Table of Contents

  • This Survey is published under the responsibility of the Economic and Development Review Committee of the OECD, which is charged with the examination of the economic situation of member countries.The economic situation and policies of Colombia were reviewed by the Committee on 3 December 2012. The draft report was then revised in the light of the discussions.The Secretariat’s draft report was prepared for the Committee by the Economics Department (ECO) and the Development Centre (DEV). The main authors are Isabelle Joumard (ECO) and Sebastián Nieto-Parra (DEV) with contributions from Juliana Londoño and Juan Sebastián Robledo, under the supervision of Piritta Sorsa. The Development Centre's main contribution is on the Chapter on productivity and economic growth. Research assistance was provided by Chantal Nicq and Valery Dugain.The previous Assessment of Colombia was issued in September 2010.

  • Colombia is Latin America's fourth largest economy and its short-term growth prospects remain strong by OECD and Latin American standards. Enhanced macroeconomic policy settings, the benefits of a commodity boom and better security conditions have yielded strong economic growth since the early 2000s. To ensure sustainable and inclusive growth over the medium-term, the Colombian authorities are faced with three key challenges: adjusting to the commodity boom, boosting productivity growth and reducing income inequality.

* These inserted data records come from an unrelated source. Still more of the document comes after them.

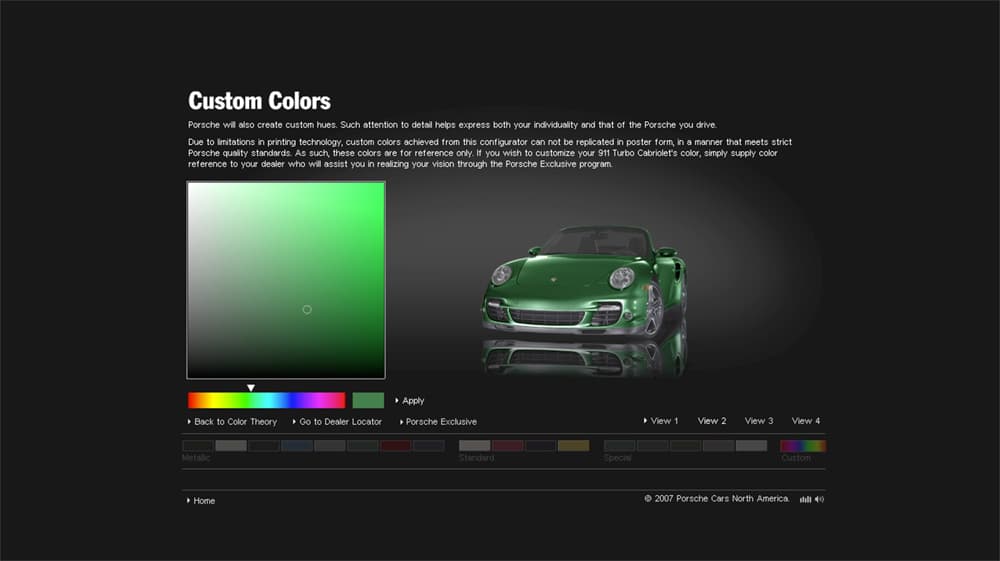Select the blue Metallic color swatch

297,446
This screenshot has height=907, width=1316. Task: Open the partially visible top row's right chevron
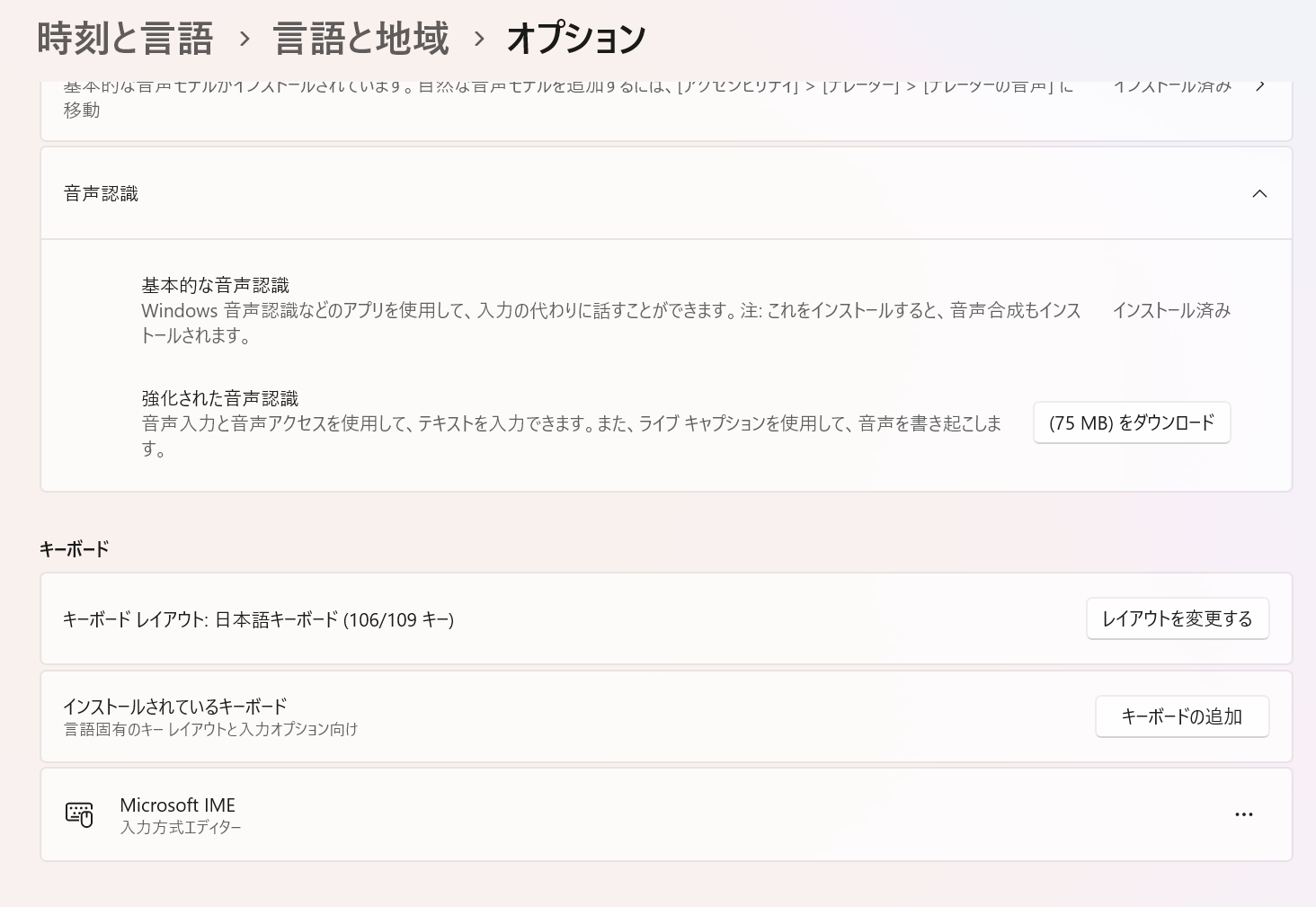pos(1260,86)
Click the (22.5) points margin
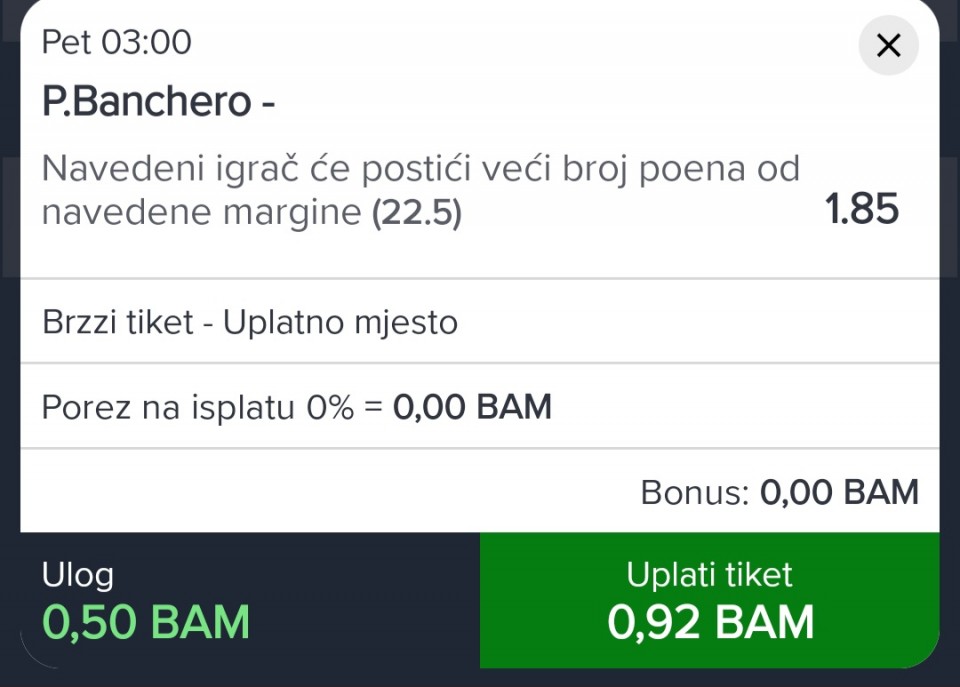The image size is (960, 687). pyautogui.click(x=416, y=213)
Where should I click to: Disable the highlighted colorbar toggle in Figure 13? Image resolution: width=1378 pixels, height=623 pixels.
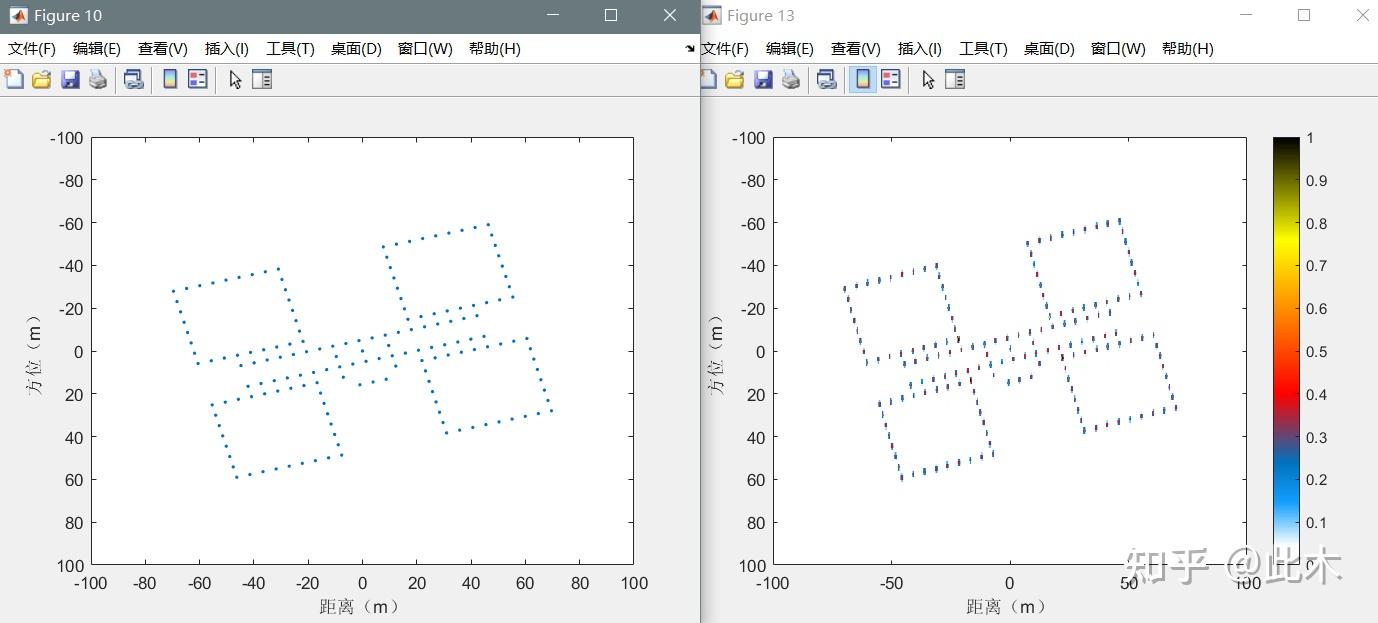(861, 79)
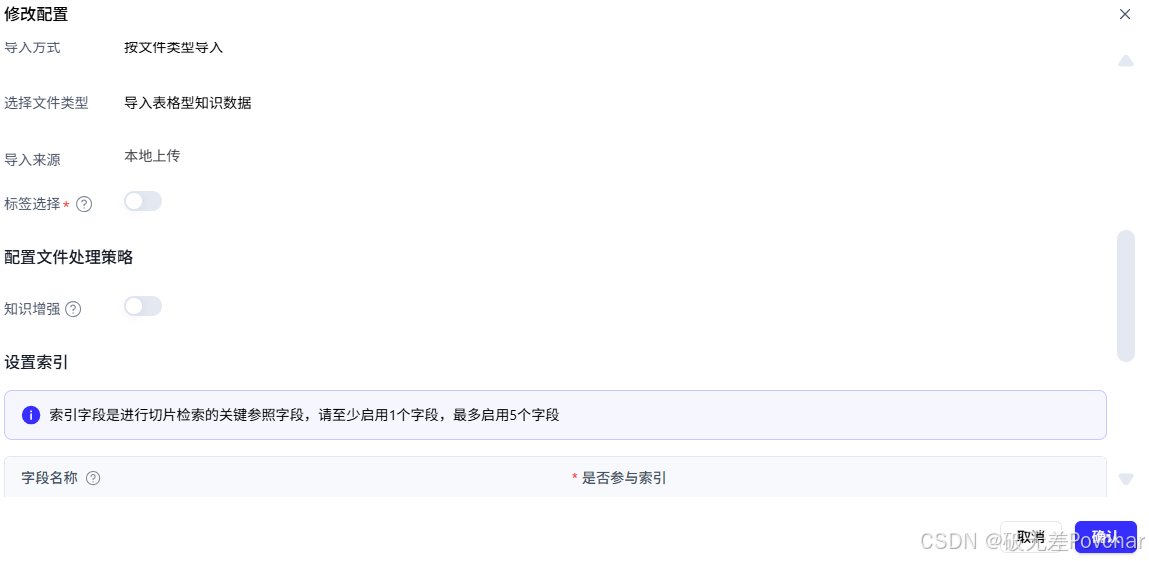1149x561 pixels.
Task: Confirm changes with the 确认 button
Action: click(1105, 537)
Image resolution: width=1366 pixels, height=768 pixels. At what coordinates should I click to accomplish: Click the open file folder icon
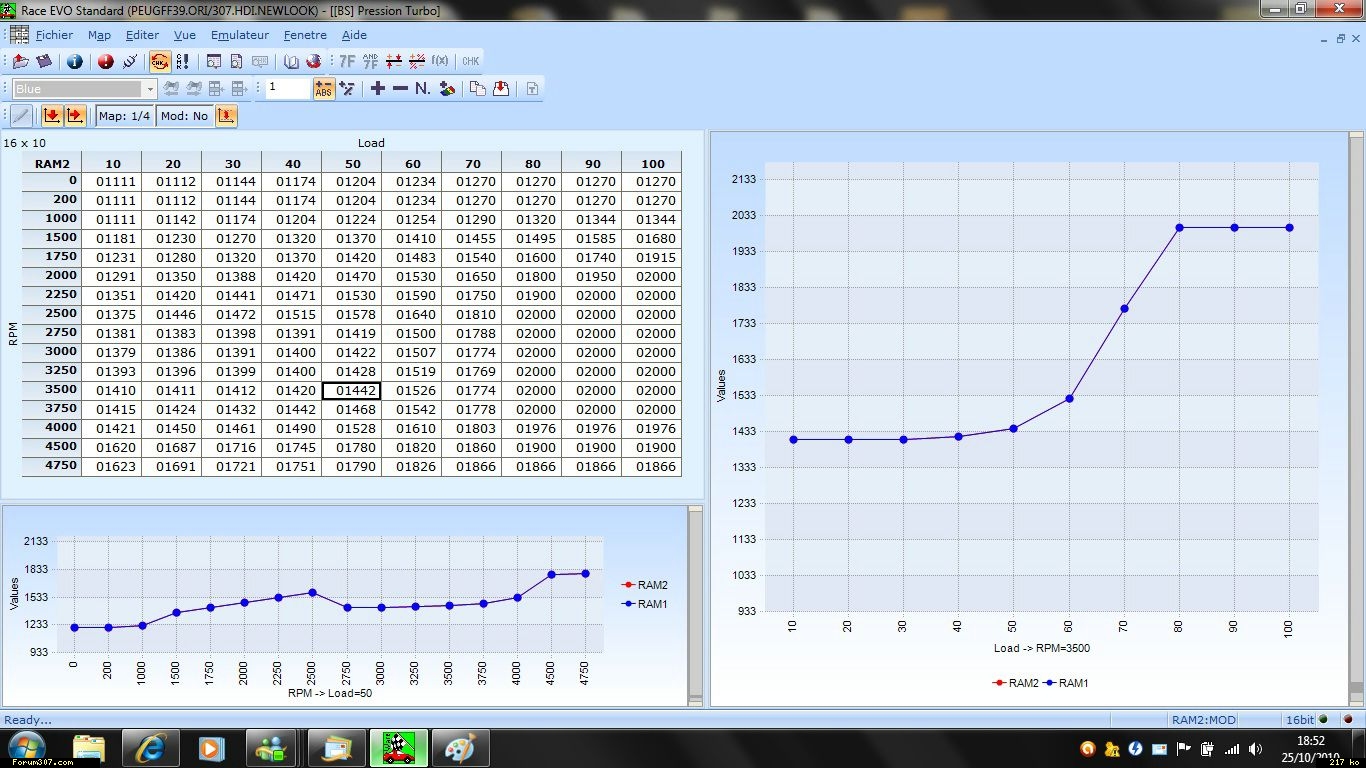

  • Colombia is Latin America’s fourth largest economy, as measured by 2011 GDP, and is endowed with abundant natural resources. Significant policy reforms since the early 1990s have led to a modernisation of the economy. Prudent macroeconomic management has helped Colombia weather the financial crisis remarkably well. Several ambitious structural reforms are now under preparation, including on taxes, labour, pensions and the health care sector. These reforms, together with the improved security situation, the ongoing peace process, rising mining activity and strong commodity prices, are underpinning strong growth.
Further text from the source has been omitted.